LISTED ENTRIES →
— start —
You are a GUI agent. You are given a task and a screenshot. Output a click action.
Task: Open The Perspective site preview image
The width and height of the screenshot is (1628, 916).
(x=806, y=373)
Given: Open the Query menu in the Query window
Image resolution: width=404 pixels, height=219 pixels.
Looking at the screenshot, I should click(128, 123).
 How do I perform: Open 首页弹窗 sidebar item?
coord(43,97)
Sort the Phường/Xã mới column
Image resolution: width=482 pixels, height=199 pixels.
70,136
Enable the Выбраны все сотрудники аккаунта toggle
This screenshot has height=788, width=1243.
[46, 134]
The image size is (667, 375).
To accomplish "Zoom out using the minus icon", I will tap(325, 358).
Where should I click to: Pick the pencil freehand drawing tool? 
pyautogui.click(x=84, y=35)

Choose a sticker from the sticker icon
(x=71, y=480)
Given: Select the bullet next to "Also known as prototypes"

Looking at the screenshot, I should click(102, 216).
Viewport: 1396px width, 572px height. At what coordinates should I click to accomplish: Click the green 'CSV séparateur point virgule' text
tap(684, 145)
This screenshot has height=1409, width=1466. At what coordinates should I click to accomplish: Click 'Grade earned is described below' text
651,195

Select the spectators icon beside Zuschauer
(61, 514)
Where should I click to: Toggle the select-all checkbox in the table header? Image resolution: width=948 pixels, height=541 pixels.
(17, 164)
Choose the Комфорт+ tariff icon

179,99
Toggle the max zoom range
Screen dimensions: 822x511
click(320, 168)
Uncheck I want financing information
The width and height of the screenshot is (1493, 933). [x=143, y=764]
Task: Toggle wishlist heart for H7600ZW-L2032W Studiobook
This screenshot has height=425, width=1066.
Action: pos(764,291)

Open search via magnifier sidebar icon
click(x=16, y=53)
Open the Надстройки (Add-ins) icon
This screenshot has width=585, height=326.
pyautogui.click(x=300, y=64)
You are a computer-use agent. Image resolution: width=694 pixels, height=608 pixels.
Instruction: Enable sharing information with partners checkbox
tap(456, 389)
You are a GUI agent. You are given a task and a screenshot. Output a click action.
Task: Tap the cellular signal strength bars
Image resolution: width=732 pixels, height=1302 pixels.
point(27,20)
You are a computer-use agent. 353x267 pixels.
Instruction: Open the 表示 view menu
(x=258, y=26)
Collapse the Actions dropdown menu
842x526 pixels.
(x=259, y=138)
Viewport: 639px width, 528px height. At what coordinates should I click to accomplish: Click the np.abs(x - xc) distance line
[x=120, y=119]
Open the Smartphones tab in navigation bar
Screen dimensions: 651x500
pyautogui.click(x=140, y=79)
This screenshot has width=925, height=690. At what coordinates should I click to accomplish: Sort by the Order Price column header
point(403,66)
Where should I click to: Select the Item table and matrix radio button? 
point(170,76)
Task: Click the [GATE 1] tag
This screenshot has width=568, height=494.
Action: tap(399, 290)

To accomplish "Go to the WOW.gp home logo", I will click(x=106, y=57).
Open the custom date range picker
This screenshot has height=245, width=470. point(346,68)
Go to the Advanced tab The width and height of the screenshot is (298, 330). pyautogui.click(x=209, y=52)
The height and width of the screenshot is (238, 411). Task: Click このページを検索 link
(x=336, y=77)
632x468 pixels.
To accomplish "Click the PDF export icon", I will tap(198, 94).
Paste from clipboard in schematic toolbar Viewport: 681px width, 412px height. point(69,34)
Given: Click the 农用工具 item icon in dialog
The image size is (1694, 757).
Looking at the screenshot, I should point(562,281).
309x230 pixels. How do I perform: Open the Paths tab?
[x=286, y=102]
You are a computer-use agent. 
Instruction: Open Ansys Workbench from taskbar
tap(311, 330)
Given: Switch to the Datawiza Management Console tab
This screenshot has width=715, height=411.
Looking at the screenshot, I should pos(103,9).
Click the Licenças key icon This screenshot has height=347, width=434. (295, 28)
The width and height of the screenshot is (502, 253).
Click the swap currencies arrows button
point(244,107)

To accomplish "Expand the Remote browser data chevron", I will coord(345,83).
— end —
INSTRUCTION →
Copy all of the lines above word for word.

REPLY TO THE TASK →
You are a GUI agent. You are given a task and a screenshot. Output a click action.
Task: Open The Perspective site preview image
The width and height of the screenshot is (1628, 916).
(x=806, y=373)
Given: Open the Query menu in the Query window
Image resolution: width=404 pixels, height=219 pixels.
Looking at the screenshot, I should click(128, 123).
 How do I perform: Open 首页弹窗 sidebar item?
coord(43,97)
Sort the Phường/Xã mới column
Image resolution: width=482 pixels, height=199 pixels.
70,136
Enable the Выбраны все сотрудники аккаунта toggle
This screenshot has height=788, width=1243.
[46, 134]
The image size is (667, 375).
To accomplish "Zoom out using the minus icon", I will tap(325, 358).
Where should I click to: Pick the pencil freehand drawing tool? 
pyautogui.click(x=84, y=35)

Choose a sticker from the sticker icon
(x=71, y=480)
Given: Select the bullet next to "Also known as prototypes"

Looking at the screenshot, I should click(102, 216).
Viewport: 1396px width, 572px height. At what coordinates should I click to accomplish: Click the green 'CSV séparateur point virgule' text
tap(684, 145)
This screenshot has height=1409, width=1466. At what coordinates should I click to accomplish: Click 'Grade earned is described below' text
651,195

Select the spectators icon beside Zuschauer
(61, 514)
Where should I click to: Toggle the select-all checkbox in the table header? Image resolution: width=948 pixels, height=541 pixels.
(17, 164)
Choose the Комфорт+ tariff icon

179,99
Toggle the max zoom range
Screen dimensions: 822x511
click(320, 168)
Uncheck I want financing information
The width and height of the screenshot is (1493, 933). [x=143, y=764]
Task: Toggle wishlist heart for H7600ZW-L2032W Studiobook
This screenshot has height=425, width=1066.
Action: pos(764,291)

Open search via magnifier sidebar icon
click(x=16, y=53)
Open the Надстройки (Add-ins) icon
This screenshot has width=585, height=326.
pyautogui.click(x=300, y=64)
You are a computer-use agent. Image resolution: width=694 pixels, height=608 pixels.
Instruction: Enable sharing information with partners checkbox
tap(456, 389)
You are a GUI agent. You are given a task and a screenshot. Output a click action.
Task: Tap the cellular signal strength bars
Image resolution: width=732 pixels, height=1302 pixels.
point(27,20)
You are a computer-use agent. 353x267 pixels.
Instruction: Open the 表示 view menu
(x=258, y=26)
Collapse the Actions dropdown menu
842x526 pixels.
(x=259, y=138)
Viewport: 639px width, 528px height. At what coordinates should I click to accomplish: Click the np.abs(x - xc) distance line
[x=120, y=119]
Open the Smartphones tab in navigation bar
Screen dimensions: 651x500
pyautogui.click(x=140, y=79)
This screenshot has width=925, height=690. At what coordinates should I click to accomplish: Sort by the Order Price column header
point(403,66)
Where should I click to: Select the Item table and matrix radio button? 
point(170,76)
Task: Click the [GATE 1] tag
This screenshot has width=568, height=494.
Action: tap(399, 290)

To accomplish "Go to the WOW.gp home logo", I will click(x=106, y=57).
Open the custom date range picker
This screenshot has height=245, width=470. point(346,68)
Go to the Advanced tab The width and height of the screenshot is (298, 330). pyautogui.click(x=209, y=52)
The height and width of the screenshot is (238, 411). Task: Click このページを検索 link
(x=336, y=77)
632x468 pixels.
To accomplish "Click the PDF export icon", I will tap(198, 94).
Paste from clipboard in schematic toolbar Viewport: 681px width, 412px height. point(69,34)
Given: Click the 农用工具 item icon in dialog
The image size is (1694, 757).
Looking at the screenshot, I should point(562,281).
309x230 pixels. How do I perform: Open the Paths tab?
[x=286, y=102]
You are a computer-use agent. 
Instruction: Open Ansys Workbench from taskbar
tap(311, 330)
Given: Switch to the Datawiza Management Console tab
This screenshot has width=715, height=411.
Looking at the screenshot, I should pos(103,9).
Click the Licenças key icon This screenshot has height=347, width=434. (295, 28)
The width and height of the screenshot is (502, 253).
Click the swap currencies arrows button
point(244,107)

To accomplish "Expand the Remote browser data chevron", I will coord(345,83).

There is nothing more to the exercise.